┌─ Source data

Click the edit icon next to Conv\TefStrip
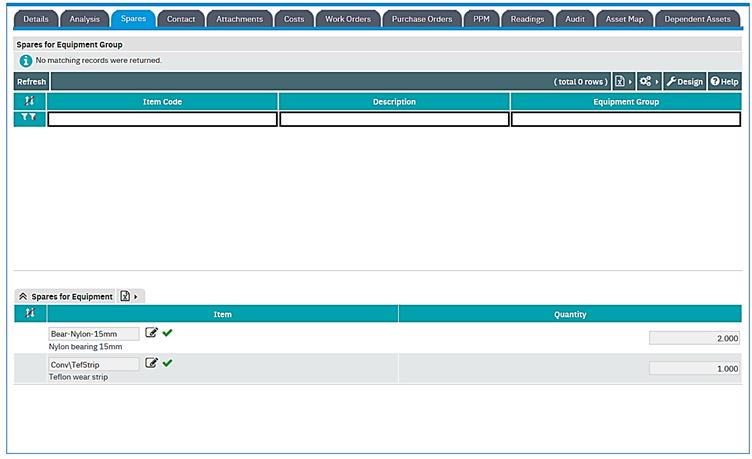 tap(151, 363)
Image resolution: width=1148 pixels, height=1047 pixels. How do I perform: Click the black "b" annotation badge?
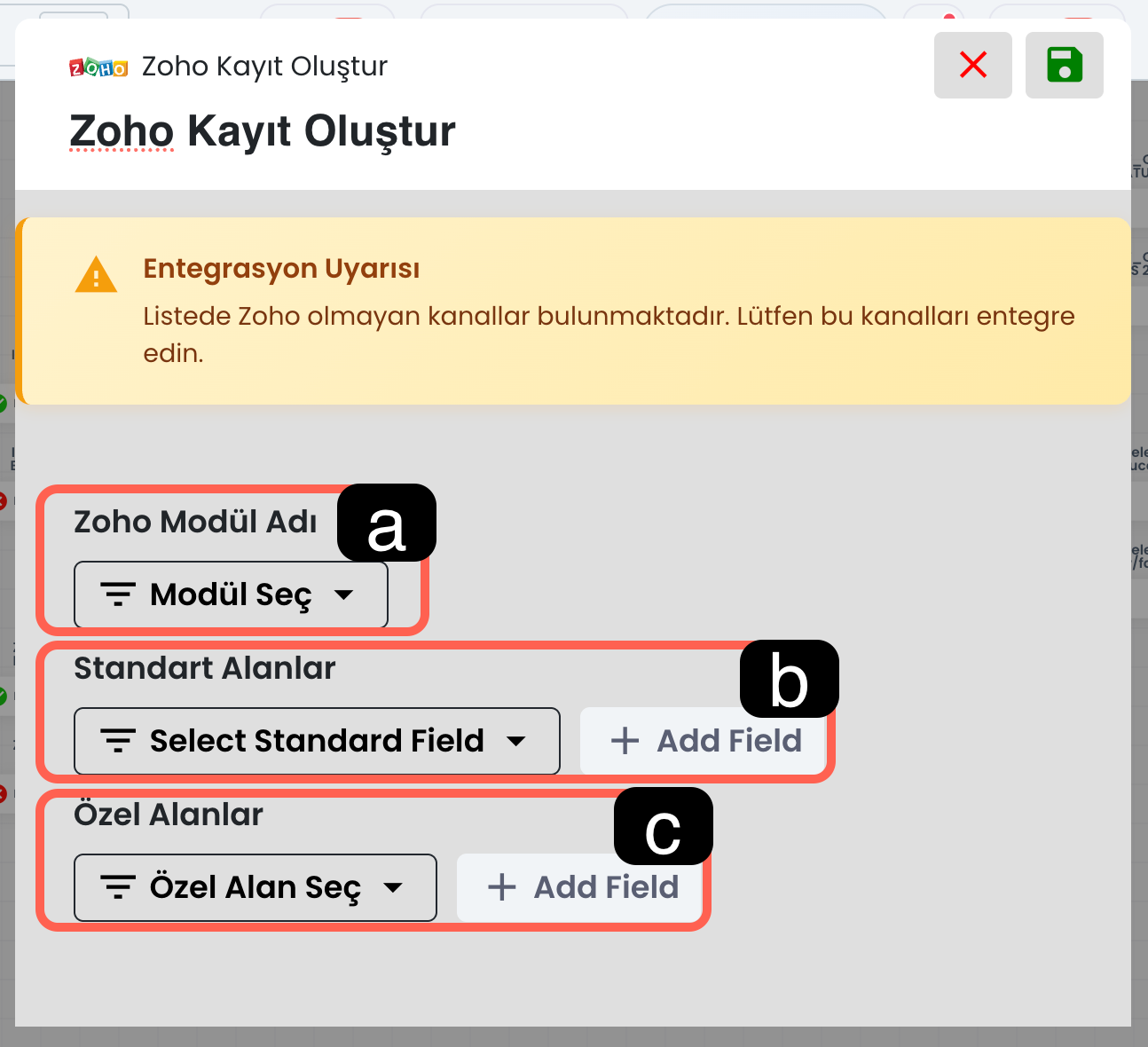(x=789, y=680)
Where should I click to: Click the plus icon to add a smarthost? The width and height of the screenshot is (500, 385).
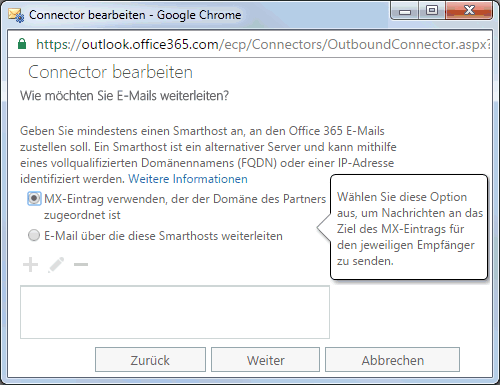point(30,265)
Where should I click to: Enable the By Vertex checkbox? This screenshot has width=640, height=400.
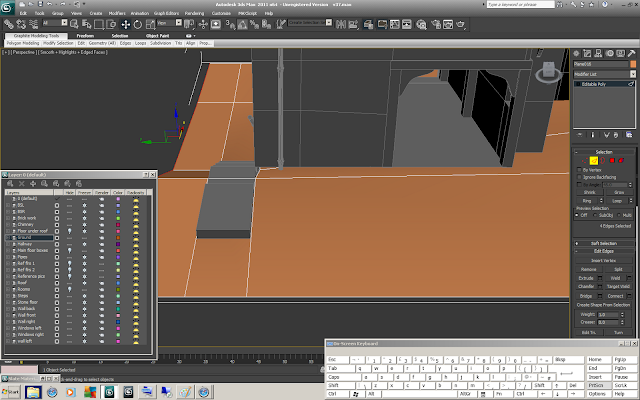[x=577, y=170]
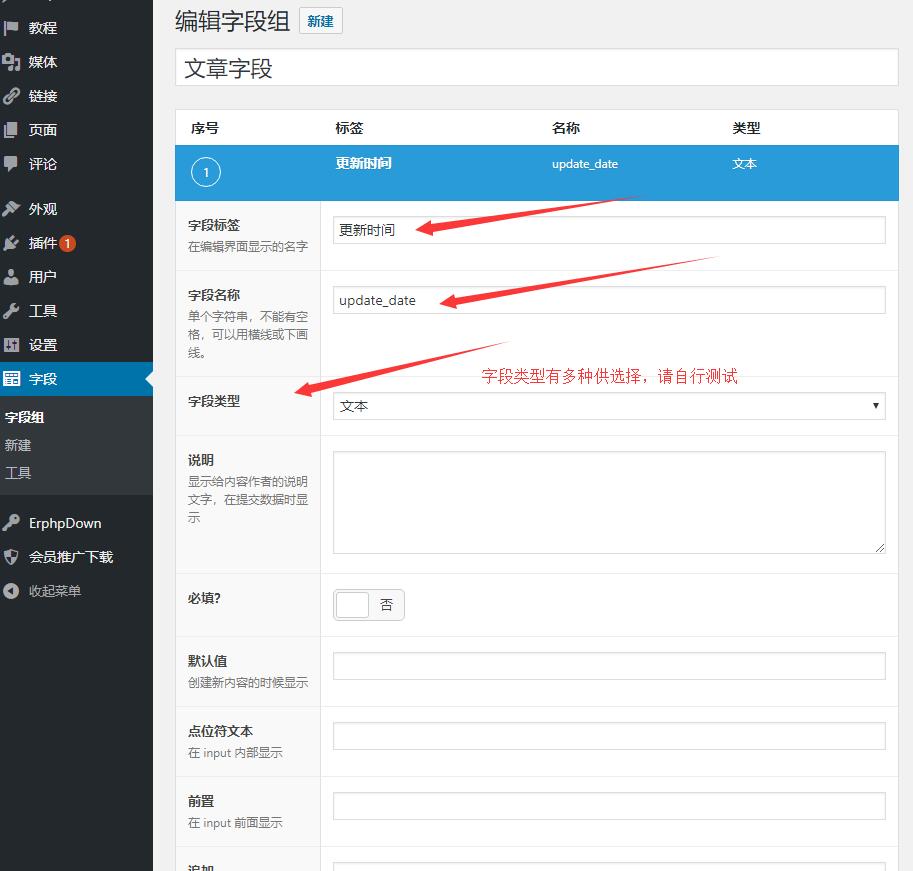Click the 页面 pages icon
913x871 pixels.
(12, 130)
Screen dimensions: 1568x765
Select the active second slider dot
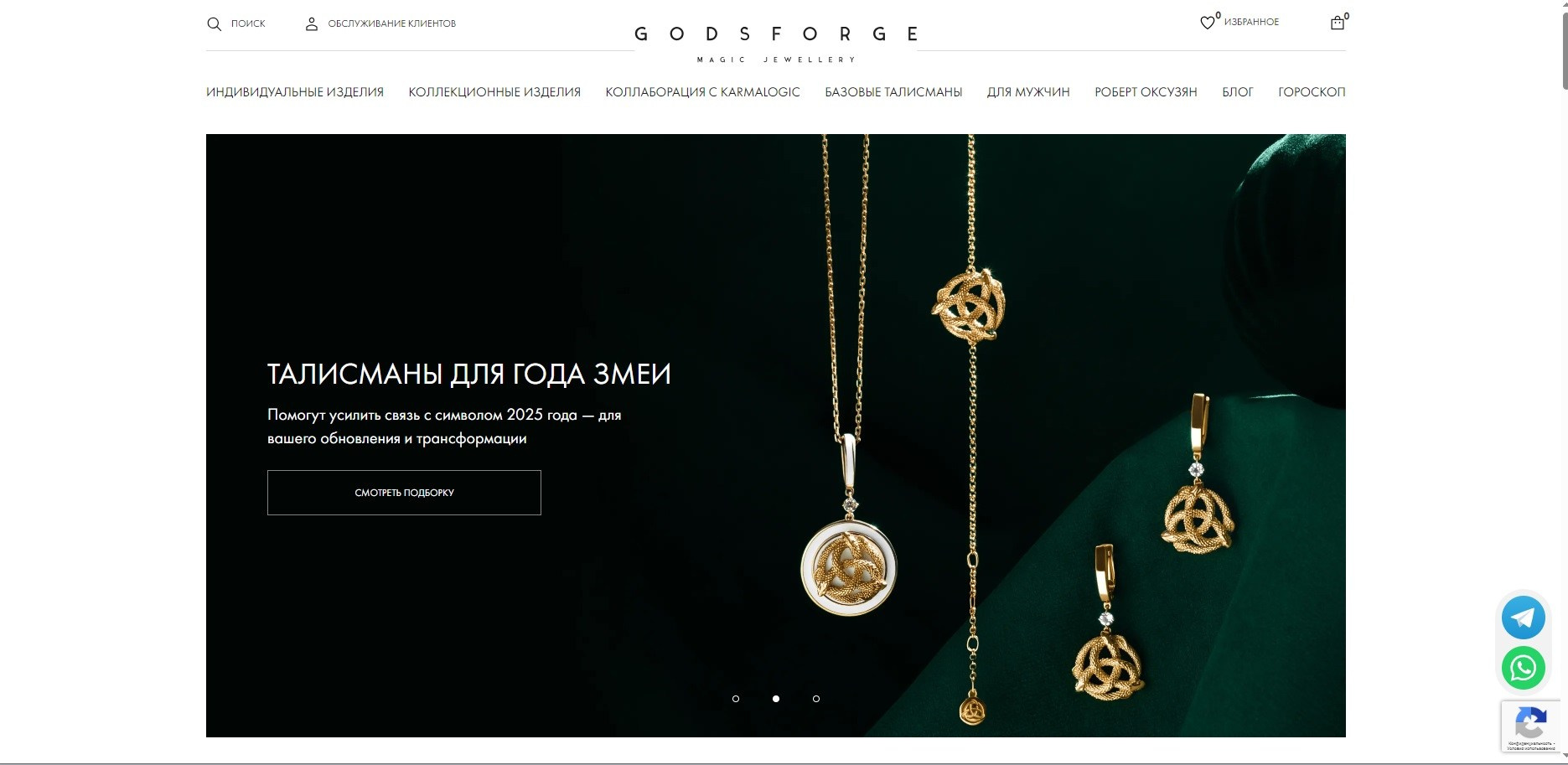[x=776, y=699]
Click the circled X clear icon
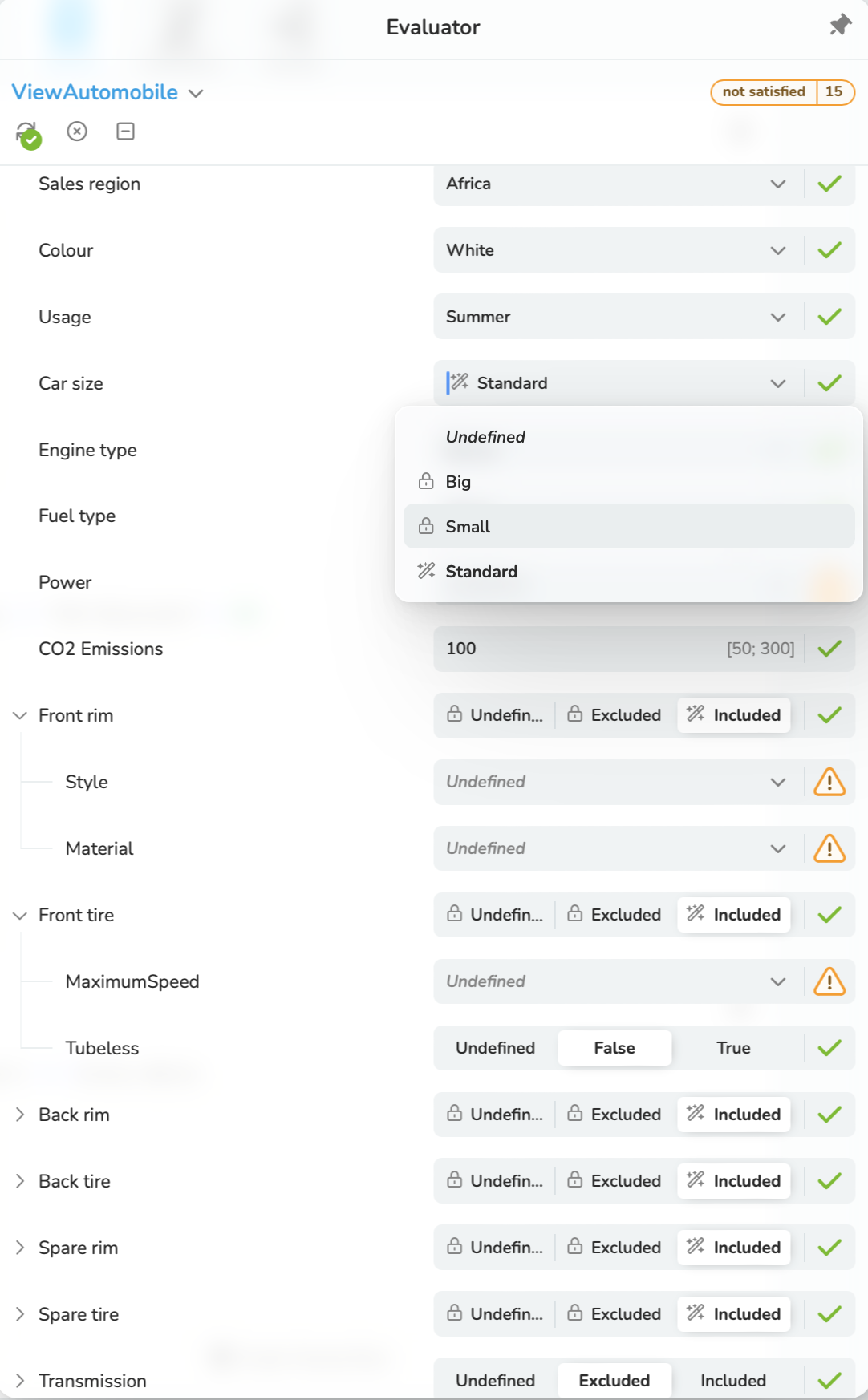Image resolution: width=868 pixels, height=1400 pixels. coord(77,132)
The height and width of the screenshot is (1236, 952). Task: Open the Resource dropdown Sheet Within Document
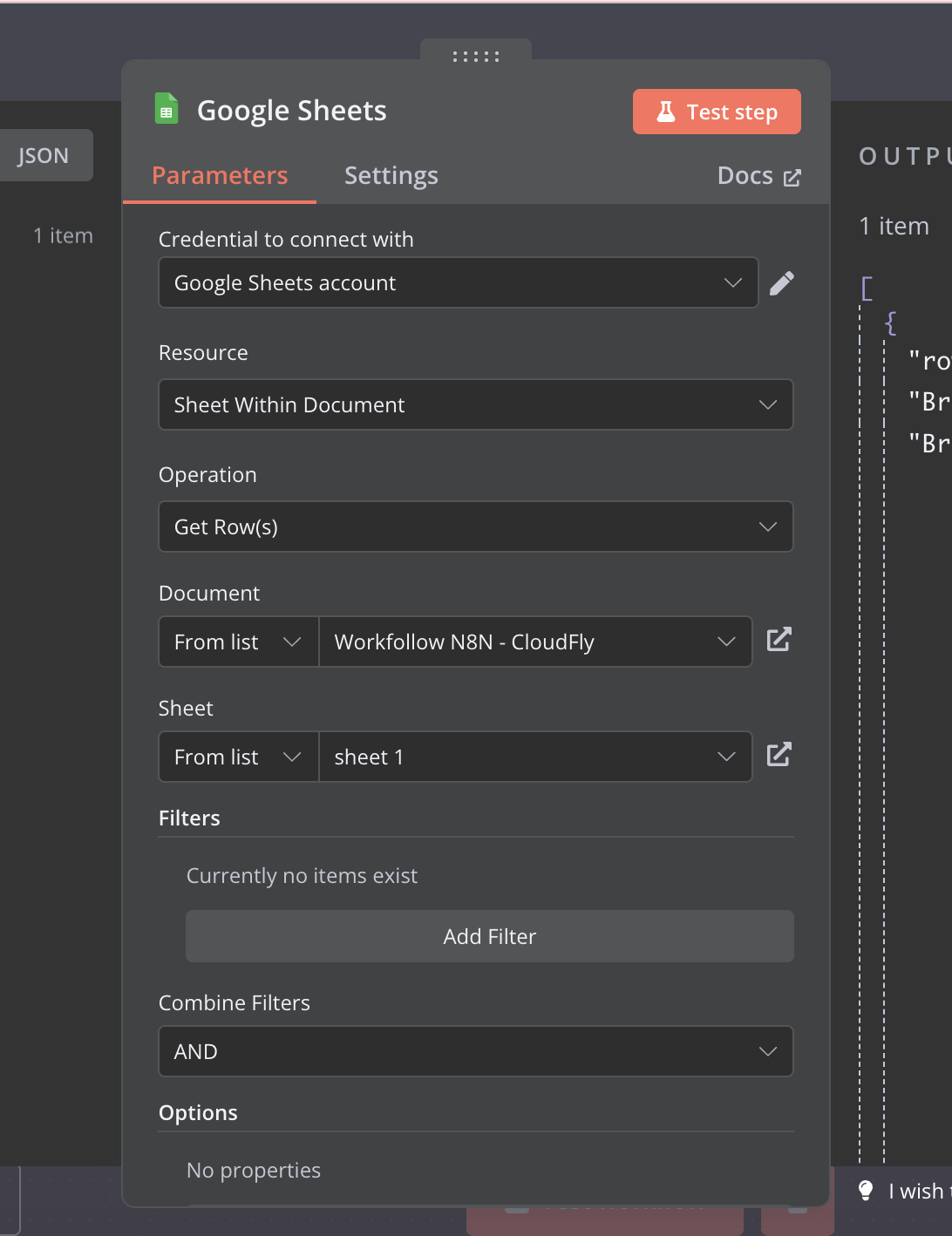(476, 404)
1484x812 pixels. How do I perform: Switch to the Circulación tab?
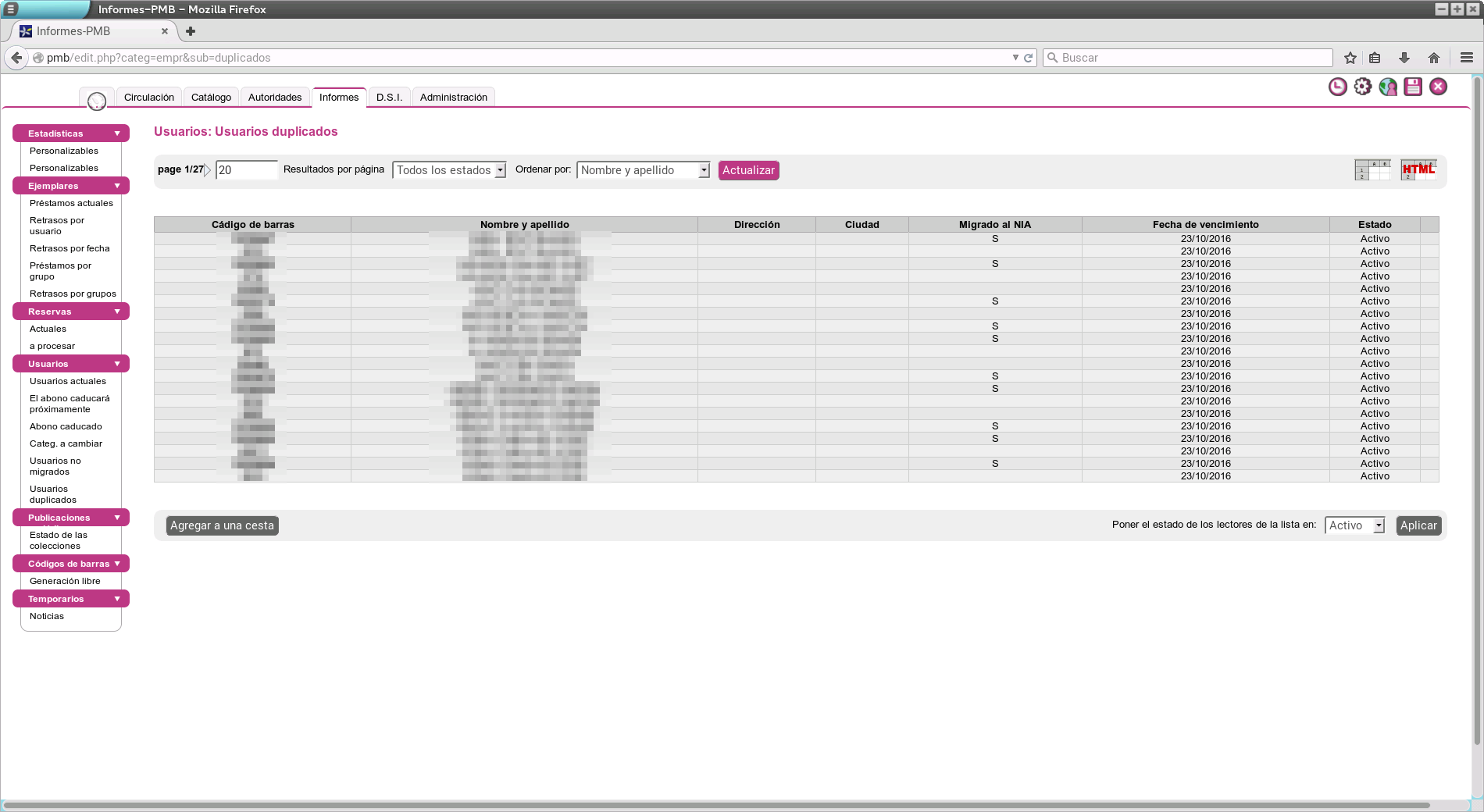click(x=149, y=98)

└─

* Task prompt *
Pictures aside, reproduce all of the material above without alteration.

* Result of the task *
Click the edit icon next to Conv\TefStrip
 tap(151, 363)
Image resolution: width=1148 pixels, height=1047 pixels. How do I perform: Click the black "b" annotation badge?
(x=789, y=680)
Where should I click to: Click the plus icon to add a smarthost? The width and height of the screenshot is (500, 385).
point(30,265)
Where should I click to: Enable the By Vertex checkbox? This screenshot has width=640, height=400.
[x=577, y=170]
Click the 页面 pages icon
913x871 pixels.
(12, 130)
Screen dimensions: 1568x765
Select the active second slider dot
[x=776, y=699]
Click the circled X clear icon
Image resolution: width=868 pixels, height=1400 pixels. coord(77,132)
The height and width of the screenshot is (1236, 952). Task: Open the Resource dropdown Sheet Within Document
(476, 404)
1484x812 pixels. How do I perform: Switch to the Circulación tab?
click(x=149, y=98)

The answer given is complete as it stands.